═════ LISTED ENTRIES ═════
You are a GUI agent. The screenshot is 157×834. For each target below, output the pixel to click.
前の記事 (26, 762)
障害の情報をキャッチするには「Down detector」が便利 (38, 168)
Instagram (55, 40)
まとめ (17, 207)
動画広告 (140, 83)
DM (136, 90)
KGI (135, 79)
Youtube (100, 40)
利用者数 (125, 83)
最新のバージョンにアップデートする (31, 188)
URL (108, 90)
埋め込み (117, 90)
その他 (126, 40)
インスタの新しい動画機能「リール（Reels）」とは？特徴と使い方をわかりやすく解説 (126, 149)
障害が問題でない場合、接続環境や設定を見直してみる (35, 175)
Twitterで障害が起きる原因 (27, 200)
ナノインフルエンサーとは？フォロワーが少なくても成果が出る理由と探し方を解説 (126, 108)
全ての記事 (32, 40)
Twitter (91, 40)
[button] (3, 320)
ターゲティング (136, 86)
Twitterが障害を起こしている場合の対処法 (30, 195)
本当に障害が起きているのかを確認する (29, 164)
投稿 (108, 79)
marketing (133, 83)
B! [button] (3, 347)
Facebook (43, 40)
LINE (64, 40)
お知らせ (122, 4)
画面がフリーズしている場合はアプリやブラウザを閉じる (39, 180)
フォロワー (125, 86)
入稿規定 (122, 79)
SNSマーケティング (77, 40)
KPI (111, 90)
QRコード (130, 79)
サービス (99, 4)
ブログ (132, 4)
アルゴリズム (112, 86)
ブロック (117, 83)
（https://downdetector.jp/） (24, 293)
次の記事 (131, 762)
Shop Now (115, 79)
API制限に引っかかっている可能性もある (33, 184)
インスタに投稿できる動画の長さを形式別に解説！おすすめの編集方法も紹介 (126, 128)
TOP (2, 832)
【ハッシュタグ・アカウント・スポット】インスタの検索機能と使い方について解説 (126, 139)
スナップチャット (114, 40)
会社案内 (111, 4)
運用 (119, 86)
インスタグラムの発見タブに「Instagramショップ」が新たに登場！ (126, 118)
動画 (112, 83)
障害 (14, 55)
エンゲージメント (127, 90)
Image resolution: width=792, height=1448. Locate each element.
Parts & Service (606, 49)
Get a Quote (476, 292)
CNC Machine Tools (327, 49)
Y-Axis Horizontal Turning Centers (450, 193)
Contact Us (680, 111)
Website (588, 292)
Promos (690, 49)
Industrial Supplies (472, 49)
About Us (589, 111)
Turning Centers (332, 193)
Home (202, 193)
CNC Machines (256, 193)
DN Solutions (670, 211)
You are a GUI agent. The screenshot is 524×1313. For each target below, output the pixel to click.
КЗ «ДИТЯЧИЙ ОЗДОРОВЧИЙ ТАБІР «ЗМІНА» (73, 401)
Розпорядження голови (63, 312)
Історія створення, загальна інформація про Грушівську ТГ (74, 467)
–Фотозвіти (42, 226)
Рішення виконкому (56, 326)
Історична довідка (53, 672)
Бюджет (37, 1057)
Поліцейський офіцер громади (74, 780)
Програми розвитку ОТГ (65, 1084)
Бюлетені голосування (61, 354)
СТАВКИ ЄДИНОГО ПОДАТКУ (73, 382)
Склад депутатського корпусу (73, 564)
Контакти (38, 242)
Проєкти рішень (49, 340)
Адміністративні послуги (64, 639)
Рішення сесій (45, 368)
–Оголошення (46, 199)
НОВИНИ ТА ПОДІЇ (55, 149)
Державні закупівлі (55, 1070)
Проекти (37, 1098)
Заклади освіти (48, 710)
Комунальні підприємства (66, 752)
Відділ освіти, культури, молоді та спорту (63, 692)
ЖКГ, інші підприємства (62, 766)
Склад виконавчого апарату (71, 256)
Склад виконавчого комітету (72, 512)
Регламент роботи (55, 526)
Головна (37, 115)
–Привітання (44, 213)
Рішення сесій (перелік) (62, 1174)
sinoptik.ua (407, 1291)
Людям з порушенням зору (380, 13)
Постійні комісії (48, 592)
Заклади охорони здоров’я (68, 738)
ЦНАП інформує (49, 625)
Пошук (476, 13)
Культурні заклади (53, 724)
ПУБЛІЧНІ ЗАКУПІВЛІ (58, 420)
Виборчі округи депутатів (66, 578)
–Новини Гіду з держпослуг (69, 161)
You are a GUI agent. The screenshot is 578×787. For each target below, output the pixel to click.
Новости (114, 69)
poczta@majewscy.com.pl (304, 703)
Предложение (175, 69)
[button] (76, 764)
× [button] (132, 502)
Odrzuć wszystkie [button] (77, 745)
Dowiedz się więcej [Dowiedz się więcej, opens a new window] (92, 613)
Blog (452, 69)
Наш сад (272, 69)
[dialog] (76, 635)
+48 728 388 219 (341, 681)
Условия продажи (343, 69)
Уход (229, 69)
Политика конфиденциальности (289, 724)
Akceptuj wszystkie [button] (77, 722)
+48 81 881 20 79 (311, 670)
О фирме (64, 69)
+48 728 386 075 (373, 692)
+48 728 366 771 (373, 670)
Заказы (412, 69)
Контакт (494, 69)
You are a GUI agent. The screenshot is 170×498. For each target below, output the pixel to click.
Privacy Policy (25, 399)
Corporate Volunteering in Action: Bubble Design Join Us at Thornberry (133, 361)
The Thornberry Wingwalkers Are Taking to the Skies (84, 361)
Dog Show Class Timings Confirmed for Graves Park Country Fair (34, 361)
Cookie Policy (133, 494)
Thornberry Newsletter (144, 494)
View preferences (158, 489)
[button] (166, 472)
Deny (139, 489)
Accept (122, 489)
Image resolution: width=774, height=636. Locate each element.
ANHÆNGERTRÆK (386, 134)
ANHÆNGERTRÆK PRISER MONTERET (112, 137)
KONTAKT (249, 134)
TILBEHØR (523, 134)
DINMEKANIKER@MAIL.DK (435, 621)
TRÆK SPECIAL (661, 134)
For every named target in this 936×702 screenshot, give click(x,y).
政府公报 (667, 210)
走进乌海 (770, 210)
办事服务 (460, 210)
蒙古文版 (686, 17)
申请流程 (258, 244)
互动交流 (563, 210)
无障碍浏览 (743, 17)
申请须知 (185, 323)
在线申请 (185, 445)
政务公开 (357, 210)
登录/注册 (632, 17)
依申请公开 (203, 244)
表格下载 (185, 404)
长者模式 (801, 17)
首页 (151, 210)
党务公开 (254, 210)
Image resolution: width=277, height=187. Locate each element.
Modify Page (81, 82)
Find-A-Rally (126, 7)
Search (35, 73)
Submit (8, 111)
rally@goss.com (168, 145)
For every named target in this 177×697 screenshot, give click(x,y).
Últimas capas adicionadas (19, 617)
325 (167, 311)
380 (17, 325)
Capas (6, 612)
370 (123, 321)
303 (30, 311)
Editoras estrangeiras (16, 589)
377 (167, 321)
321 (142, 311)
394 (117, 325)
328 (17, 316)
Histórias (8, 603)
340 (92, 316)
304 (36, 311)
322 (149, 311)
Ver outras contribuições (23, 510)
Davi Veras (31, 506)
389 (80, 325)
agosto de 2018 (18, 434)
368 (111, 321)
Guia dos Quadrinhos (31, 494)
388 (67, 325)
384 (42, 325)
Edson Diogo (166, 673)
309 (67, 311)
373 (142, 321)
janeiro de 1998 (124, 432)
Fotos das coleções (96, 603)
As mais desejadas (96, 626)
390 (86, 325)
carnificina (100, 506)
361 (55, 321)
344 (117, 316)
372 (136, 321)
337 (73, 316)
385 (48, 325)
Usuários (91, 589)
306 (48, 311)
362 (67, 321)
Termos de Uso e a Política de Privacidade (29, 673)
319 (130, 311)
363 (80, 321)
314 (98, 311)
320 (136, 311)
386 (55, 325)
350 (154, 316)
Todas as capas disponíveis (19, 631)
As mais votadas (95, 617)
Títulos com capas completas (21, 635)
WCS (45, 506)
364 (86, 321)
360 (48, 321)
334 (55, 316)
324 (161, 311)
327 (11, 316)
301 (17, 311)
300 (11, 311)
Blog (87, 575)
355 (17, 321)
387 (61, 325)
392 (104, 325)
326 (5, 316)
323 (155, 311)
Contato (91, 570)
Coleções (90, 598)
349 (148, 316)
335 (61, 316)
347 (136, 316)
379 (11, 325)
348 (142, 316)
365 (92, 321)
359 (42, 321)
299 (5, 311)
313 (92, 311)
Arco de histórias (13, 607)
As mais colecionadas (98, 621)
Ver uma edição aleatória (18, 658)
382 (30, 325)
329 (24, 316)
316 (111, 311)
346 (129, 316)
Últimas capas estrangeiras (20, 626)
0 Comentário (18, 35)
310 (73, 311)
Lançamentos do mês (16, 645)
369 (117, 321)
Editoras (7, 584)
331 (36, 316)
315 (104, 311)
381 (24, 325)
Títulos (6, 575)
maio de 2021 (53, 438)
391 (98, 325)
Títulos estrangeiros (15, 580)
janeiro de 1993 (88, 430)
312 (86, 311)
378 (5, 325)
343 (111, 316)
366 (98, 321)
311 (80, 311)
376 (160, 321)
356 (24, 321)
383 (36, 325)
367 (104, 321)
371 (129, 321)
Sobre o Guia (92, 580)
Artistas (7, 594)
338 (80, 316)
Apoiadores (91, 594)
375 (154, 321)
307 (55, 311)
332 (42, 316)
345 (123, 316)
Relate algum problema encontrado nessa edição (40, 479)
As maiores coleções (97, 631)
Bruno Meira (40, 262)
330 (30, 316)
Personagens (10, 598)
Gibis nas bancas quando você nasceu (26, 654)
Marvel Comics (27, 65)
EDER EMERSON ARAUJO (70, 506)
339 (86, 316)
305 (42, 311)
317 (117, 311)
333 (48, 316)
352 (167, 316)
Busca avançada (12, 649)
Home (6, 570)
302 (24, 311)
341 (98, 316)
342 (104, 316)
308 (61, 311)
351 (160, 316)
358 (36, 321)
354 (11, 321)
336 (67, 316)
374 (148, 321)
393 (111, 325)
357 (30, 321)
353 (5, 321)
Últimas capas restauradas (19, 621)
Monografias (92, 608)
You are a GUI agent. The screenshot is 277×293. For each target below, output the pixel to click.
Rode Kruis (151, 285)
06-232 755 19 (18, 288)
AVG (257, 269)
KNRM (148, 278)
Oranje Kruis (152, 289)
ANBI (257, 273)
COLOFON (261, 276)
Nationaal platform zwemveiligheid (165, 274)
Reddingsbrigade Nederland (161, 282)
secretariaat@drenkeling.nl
═════
_EXERCISE DIRECTIONS_: Give the data from the line with "327 (11, 316)" up to and including the line with "383 (36, 325)" as a numbered list, leaving out any blank lines.

_WORKED ANSWER_:
1. 327 (11, 316)
2. 301 (17, 311)
3. 300 (11, 311)
4. Blog (87, 575)
5. 355 (17, 321)
6. 387 (61, 325)
7. 392 (104, 325)
8. 326 (5, 316)
9. 323 (155, 311)
10. Contato (91, 570)
11. Coleções (90, 598)
12. 349 (148, 316)
13. 335 (61, 316)
14. 347 (136, 316)
15. 379 (11, 325)
16. 348 (142, 316)
17. 365 (92, 321)
18. 359 (42, 321)
19. 299 (5, 311)
20. 313 (92, 311)
21. Arco de histórias (13, 607)
22. As mais colecionadas (98, 621)
23. Ver uma edição aleatória (18, 658)
24. 382 (30, 325)
25. 329 (24, 316)
26. 316 (111, 311)
27. 346 (129, 316)
28. Últimas capas estrangeiras (20, 626)
29. 0 Comentário (18, 35)
30. 310 (73, 311)
31. Lançamentos do mês (16, 645)
32. 369 (117, 321)
33. Editoras (7, 584)
34. 331 (36, 316)
35. 315 (104, 311)
36. 381 (24, 325)
37. Títulos (6, 575)
38. maio de 2021 (53, 438)
39. 391 (98, 325)
40. Títulos estrangeiros (15, 580)
41. janeiro de 1993 (88, 430)
42. 312 (86, 311)
43. 378 (5, 325)
44. 343 (111, 316)
45. 366 (98, 321)
46. 311 (80, 311)
47. 376 (160, 321)
48. 356 (24, 321)
49. 383 (36, 325)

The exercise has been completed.